From 1970 to 2016, the gains for lower-income Asians trailed well behind the gains for their counterparts in other groups.
“For some white people from England, Poland or Russia, after staying in the U.S. for many years, they are not recognized to be Polish or Russian or British anymore. However, for Asians, it is not a matter of how many years you have been living in the U.S. or if you were born in the U.S., you always look different,” said Yap Kim Tung.
Bias in language
Others blame the spread of COVID-19 and the political rhetoric of former President Donald Trump for the increase in anti-Asian racism.
Trump “often used discriminatory terms such as 'Kung-flu' or 'Chinese virus.' These words reflect that Asians were the ones who brought COVID-19 into the country,” said Vaesna Nuon. Numerous studies suggest the same thing.
Often, Cambodian Americans who have experienced racism remain silent in part because their elders told them to “keep your head down.”
Vesna Nuon remembered that when he arrived home from high school and told his parents about kids spitting on his lunch, they said “bear with it because they don't understand us. … I have experienced [racism], many other Cambodian Americans also have, but we just ignore it.”
Chhaya Chhoum is executive director of Mekong NYC, a nonprofit organization that helps the Southeast Asian community in the Bronx, N.Y.
Chhaya Chhoum is executive director of Mekong NYC, a nonprofit organization that helps the Southeast Asian community in the Bronx and the other four boroughs of New York City. She told VOA Cambodian that some people do not report incidents because of a lack of trust in the police and others remain silent because they fear deportation due to their immigration status.
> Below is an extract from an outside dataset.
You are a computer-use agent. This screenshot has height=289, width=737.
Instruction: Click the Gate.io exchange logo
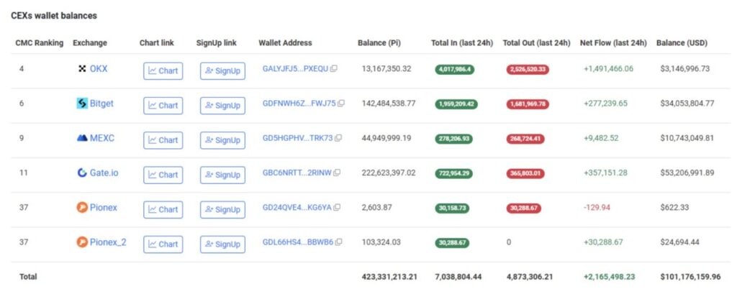(82, 173)
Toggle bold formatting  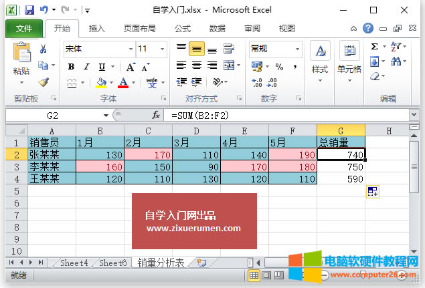tap(70, 66)
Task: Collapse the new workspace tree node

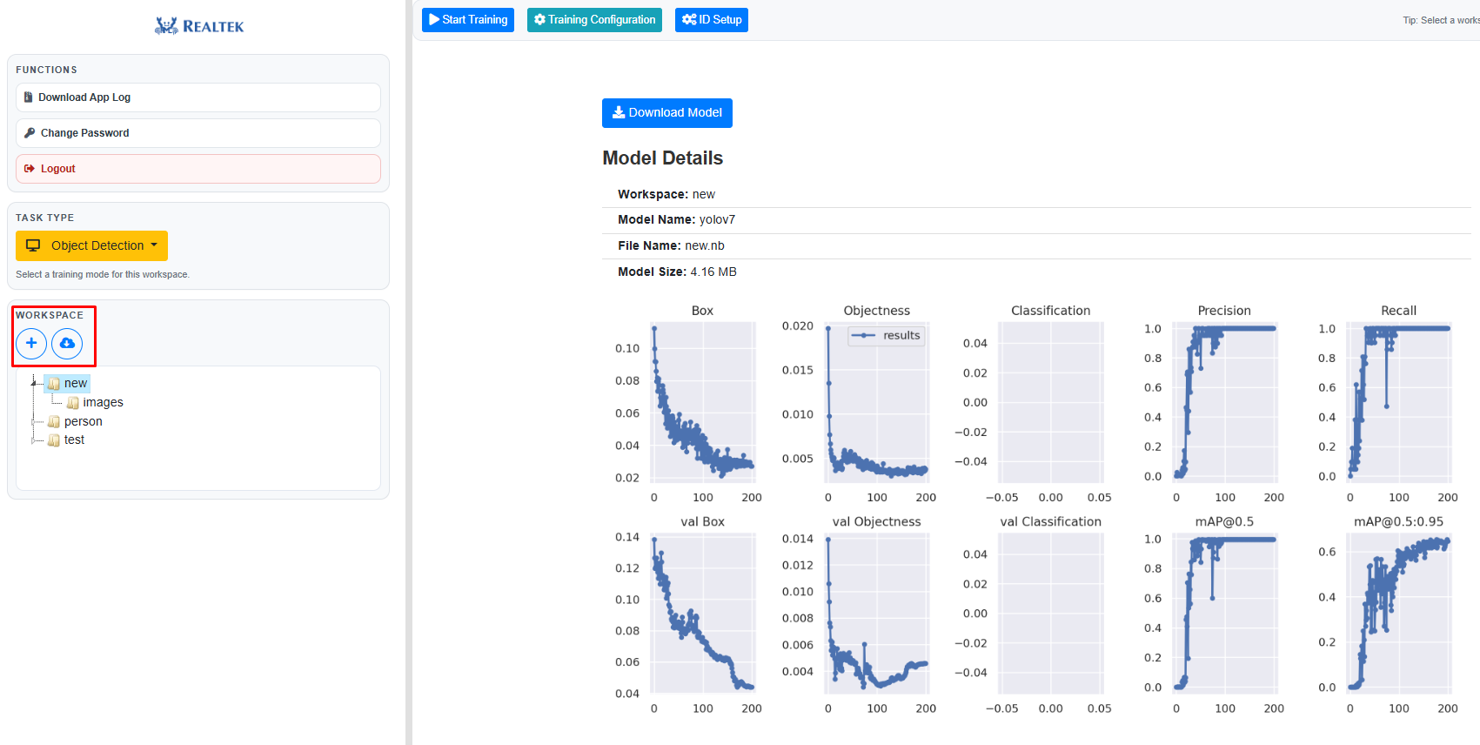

The victims prefer to seek help within their communities, a path that contributes to the underreporting of anti-Asian crimes.
Charles Song, a community organizer in Long Beach, told VOA that after experiencing racial discrimination, while he finds it difficult to remain calm, his wife reminds him that people who use discriminatory language may be doing it to provoke a fight.
Some Cambodian Americans told VOA that in the past they were unclear on the definition of racism and weren’t aware their rights were being violated.
Mannrinh Tran, 68, a retiree in Philadelphia, Pennsylvania, said, “When I first arrived in the U.S., I worked for 7-Eleven. Some customers saw me and told me to go back to China. I experienced [discrimination], but I thought it was just a tiny thing. I didn’t think it was racism.”
But the Atlanta shootings made him “more aware of racism.”
Chhay Kunnida, 43, a financial analyst from Lawrenceville, Georgia, said her parents told her to keep her head down, so when she was young, she did not know how to react to racism.
“I was surprised. … I could only tell the teacher that someone pulled my hair or kicks me from behind, but I did not know the word 'racism,' ” she said.